◆ **Exercise instructions**:
Copy every line of the entries that includes the word "into".

[Records from a data source]
====
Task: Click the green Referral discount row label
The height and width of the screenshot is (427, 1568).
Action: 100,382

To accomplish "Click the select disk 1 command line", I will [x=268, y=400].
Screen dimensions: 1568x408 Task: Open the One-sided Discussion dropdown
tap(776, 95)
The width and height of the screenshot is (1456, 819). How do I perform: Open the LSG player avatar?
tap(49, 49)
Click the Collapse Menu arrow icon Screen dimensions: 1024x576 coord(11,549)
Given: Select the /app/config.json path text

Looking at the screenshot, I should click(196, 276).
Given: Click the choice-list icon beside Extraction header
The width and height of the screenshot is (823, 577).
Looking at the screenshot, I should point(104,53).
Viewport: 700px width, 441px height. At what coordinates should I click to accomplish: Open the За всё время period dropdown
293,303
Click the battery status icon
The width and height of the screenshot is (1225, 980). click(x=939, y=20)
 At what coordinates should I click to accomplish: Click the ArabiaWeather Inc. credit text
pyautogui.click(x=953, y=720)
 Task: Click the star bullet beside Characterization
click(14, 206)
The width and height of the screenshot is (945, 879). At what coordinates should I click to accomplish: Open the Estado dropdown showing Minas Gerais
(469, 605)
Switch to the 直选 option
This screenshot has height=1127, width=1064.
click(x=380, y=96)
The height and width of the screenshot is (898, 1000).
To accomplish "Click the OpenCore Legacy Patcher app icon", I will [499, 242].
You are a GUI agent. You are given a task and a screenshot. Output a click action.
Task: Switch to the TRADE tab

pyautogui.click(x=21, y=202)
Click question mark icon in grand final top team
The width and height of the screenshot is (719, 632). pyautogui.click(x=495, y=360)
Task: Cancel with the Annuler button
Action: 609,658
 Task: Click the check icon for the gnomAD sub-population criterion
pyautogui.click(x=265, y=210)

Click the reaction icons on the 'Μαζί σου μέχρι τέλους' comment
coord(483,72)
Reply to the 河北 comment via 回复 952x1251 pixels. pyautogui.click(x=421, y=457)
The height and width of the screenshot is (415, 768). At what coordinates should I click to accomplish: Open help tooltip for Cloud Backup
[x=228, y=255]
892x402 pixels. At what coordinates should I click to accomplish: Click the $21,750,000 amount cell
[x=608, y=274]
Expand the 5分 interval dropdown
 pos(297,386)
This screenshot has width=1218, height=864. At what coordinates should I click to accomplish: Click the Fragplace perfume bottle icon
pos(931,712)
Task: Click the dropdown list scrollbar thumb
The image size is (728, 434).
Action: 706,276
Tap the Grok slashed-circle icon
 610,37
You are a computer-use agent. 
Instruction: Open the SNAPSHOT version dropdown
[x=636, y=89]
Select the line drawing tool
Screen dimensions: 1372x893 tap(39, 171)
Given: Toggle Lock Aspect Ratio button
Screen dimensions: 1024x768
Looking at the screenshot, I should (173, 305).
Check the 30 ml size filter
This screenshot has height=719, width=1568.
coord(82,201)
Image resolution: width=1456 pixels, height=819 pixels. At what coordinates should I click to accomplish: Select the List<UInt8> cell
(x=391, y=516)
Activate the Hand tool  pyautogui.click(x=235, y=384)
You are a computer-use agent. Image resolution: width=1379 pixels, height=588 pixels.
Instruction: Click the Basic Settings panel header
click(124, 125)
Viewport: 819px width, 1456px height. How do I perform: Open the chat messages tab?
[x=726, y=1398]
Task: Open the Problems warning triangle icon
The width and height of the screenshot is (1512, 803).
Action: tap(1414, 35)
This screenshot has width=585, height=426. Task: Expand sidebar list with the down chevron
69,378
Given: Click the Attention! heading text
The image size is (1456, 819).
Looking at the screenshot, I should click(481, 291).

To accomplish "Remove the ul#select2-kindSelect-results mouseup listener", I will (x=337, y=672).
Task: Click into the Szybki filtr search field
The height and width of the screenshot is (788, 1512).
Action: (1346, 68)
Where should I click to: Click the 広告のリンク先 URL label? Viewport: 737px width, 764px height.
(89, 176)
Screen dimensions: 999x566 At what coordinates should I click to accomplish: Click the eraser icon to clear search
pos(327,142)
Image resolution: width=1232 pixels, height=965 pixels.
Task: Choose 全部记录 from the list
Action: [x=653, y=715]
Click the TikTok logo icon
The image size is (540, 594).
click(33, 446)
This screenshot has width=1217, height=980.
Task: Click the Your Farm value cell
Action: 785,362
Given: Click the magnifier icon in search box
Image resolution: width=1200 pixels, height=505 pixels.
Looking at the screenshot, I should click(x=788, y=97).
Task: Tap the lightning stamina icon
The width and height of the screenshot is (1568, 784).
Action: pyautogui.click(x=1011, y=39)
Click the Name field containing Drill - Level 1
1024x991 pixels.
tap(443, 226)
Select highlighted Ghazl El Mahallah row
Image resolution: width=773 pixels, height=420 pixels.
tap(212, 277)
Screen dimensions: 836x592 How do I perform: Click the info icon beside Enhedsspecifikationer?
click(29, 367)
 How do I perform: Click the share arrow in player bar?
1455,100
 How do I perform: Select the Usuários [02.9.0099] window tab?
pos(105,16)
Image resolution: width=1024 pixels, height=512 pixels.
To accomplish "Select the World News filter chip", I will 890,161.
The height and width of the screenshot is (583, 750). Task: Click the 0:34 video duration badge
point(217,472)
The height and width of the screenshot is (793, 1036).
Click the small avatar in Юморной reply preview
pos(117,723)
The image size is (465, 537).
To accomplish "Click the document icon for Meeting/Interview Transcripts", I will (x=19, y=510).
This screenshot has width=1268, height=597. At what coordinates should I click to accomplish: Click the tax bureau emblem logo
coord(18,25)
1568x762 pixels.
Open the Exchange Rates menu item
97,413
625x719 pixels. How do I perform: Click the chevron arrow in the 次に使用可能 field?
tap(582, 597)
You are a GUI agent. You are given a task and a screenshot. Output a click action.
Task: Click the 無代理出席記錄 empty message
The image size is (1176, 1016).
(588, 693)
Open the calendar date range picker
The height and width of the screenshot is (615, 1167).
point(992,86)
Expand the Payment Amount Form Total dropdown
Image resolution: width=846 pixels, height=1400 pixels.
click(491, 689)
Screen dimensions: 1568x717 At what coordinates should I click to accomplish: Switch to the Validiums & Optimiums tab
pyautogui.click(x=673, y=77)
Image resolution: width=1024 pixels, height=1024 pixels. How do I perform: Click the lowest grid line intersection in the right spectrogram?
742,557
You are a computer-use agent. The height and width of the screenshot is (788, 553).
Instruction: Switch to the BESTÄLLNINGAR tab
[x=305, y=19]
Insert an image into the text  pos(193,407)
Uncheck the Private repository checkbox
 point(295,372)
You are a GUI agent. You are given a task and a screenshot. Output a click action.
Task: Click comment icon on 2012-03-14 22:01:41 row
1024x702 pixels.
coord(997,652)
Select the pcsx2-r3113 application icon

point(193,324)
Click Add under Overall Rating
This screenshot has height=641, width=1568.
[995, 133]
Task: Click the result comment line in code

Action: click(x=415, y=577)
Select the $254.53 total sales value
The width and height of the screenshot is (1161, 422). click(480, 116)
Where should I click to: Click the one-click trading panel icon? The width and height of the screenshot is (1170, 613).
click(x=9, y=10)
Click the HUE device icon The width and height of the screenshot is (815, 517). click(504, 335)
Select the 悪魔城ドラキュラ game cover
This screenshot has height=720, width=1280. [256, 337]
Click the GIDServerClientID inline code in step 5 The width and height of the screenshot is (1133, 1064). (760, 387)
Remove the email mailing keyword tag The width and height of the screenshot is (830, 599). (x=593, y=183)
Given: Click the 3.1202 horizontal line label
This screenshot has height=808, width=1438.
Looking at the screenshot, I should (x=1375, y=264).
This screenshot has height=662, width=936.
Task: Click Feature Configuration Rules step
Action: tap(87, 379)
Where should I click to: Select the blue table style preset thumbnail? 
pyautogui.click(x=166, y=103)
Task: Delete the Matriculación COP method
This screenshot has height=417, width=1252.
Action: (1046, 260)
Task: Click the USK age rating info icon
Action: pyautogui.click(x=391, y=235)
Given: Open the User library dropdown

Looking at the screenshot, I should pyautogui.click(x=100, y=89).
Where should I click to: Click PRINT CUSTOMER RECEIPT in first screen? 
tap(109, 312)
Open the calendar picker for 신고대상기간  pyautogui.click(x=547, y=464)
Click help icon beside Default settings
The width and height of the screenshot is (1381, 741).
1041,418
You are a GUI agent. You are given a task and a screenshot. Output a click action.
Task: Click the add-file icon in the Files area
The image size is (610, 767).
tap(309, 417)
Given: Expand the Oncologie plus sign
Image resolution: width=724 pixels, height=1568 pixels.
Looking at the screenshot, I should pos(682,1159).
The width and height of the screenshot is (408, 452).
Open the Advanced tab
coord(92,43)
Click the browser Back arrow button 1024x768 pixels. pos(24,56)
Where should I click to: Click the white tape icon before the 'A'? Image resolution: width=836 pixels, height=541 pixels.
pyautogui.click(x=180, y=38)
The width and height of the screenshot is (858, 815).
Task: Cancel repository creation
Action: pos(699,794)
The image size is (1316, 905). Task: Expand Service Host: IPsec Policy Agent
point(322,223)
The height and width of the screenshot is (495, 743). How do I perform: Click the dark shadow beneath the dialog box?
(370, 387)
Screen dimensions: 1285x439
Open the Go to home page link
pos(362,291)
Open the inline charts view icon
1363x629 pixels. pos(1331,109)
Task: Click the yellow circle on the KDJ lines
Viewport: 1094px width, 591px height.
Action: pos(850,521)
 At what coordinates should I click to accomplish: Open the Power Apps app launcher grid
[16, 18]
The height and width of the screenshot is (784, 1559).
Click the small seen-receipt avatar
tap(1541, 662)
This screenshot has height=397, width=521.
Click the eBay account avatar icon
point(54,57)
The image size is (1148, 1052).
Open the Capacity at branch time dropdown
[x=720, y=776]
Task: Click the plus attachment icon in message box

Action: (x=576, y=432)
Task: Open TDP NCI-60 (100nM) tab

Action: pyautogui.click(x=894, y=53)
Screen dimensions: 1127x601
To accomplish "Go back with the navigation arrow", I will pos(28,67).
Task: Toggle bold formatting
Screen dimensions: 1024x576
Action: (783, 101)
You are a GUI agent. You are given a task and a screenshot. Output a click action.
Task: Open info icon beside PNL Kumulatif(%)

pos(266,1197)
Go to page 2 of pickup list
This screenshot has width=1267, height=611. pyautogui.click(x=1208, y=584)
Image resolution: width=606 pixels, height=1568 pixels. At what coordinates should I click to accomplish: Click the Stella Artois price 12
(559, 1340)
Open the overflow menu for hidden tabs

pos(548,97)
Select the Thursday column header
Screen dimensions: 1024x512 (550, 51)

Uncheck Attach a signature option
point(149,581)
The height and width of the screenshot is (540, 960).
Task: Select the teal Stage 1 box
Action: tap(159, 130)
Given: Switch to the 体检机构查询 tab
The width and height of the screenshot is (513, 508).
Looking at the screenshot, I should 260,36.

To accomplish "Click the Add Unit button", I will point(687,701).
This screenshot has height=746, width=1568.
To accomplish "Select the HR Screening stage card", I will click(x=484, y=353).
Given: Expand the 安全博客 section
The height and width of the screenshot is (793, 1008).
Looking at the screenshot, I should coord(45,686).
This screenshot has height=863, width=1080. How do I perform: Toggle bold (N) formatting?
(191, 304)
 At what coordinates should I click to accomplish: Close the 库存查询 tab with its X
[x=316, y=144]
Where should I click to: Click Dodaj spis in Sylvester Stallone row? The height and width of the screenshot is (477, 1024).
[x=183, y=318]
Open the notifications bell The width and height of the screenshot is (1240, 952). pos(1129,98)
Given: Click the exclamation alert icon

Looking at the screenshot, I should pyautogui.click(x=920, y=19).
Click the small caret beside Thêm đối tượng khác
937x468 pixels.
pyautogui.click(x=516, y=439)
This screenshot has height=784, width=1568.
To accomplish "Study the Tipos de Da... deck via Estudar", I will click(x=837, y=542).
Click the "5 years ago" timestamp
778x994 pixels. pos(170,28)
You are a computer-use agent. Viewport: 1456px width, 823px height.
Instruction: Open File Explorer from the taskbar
====
◆ **Reply**:
Task: Click into the Szybki filtr search field
Insert an image into the text  pos(193,407)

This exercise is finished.